Work required ->
In the material below, find every line with "window" and pull it out.

____

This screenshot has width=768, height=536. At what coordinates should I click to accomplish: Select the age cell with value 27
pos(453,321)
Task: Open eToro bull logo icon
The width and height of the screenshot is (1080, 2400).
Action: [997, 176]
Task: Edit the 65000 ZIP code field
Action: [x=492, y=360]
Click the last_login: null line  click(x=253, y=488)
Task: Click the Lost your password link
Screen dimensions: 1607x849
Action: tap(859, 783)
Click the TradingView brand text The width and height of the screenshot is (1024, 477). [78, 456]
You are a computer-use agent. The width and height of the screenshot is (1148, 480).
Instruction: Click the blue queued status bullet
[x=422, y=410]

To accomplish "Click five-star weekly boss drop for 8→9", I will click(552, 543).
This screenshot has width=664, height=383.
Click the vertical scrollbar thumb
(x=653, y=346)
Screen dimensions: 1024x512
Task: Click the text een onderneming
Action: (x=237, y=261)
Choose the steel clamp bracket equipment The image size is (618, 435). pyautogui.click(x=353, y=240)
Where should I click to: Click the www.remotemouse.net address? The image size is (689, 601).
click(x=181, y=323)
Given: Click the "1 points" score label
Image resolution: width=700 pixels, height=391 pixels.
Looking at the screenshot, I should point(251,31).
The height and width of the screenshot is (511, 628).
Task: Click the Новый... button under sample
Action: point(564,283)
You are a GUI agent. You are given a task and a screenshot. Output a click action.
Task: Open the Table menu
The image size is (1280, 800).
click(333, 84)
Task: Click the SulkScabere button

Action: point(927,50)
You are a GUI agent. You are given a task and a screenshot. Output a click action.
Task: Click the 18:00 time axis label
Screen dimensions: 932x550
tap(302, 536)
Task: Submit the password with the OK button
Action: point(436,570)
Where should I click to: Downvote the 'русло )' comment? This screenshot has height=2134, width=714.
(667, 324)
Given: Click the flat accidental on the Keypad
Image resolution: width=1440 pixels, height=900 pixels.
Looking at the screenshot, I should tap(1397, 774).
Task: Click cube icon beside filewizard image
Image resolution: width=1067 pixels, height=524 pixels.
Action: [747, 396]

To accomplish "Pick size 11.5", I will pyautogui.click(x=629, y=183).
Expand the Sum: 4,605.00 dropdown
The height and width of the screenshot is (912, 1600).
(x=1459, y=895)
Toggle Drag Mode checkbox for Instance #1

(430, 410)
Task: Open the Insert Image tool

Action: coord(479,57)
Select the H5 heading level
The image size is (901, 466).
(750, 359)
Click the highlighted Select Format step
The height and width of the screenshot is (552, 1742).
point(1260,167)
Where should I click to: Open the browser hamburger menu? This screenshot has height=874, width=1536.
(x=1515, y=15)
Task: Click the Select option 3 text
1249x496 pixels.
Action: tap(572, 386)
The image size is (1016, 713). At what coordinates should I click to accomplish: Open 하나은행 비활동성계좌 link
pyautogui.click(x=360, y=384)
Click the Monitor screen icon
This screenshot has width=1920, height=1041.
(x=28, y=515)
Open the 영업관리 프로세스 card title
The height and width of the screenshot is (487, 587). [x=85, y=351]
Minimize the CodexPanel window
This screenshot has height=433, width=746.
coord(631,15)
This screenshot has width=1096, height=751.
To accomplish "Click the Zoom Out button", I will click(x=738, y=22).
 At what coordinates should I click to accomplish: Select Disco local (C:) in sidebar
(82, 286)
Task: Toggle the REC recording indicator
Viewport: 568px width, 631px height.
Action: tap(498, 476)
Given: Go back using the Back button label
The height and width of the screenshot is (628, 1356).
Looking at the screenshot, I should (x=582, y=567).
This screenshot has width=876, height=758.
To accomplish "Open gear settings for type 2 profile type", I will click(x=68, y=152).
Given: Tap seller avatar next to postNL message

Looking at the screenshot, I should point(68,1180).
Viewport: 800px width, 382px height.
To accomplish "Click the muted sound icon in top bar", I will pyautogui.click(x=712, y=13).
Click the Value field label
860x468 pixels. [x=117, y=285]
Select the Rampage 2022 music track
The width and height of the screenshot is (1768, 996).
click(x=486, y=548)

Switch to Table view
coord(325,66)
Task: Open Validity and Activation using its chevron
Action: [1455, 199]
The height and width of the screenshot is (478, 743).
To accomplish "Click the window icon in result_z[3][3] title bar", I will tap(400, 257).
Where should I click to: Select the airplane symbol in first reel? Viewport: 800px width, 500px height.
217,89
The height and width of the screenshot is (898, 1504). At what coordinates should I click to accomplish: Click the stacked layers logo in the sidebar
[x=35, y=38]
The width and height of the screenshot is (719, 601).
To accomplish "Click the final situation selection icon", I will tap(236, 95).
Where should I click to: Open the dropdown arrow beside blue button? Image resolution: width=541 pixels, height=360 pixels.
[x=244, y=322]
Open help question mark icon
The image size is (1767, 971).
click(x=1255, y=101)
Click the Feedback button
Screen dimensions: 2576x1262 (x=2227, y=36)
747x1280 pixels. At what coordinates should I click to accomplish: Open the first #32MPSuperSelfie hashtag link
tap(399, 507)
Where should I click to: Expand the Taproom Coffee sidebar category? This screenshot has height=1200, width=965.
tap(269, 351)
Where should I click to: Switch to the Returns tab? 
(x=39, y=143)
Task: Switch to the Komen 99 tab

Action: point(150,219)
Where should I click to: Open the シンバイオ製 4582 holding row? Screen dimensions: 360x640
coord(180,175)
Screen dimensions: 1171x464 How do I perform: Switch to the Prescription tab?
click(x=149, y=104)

____

The answer ->
Minimize the CodexPanel window
To accomplish "Click the window icon in result_z[3][3] title bar", I will tap(400, 257).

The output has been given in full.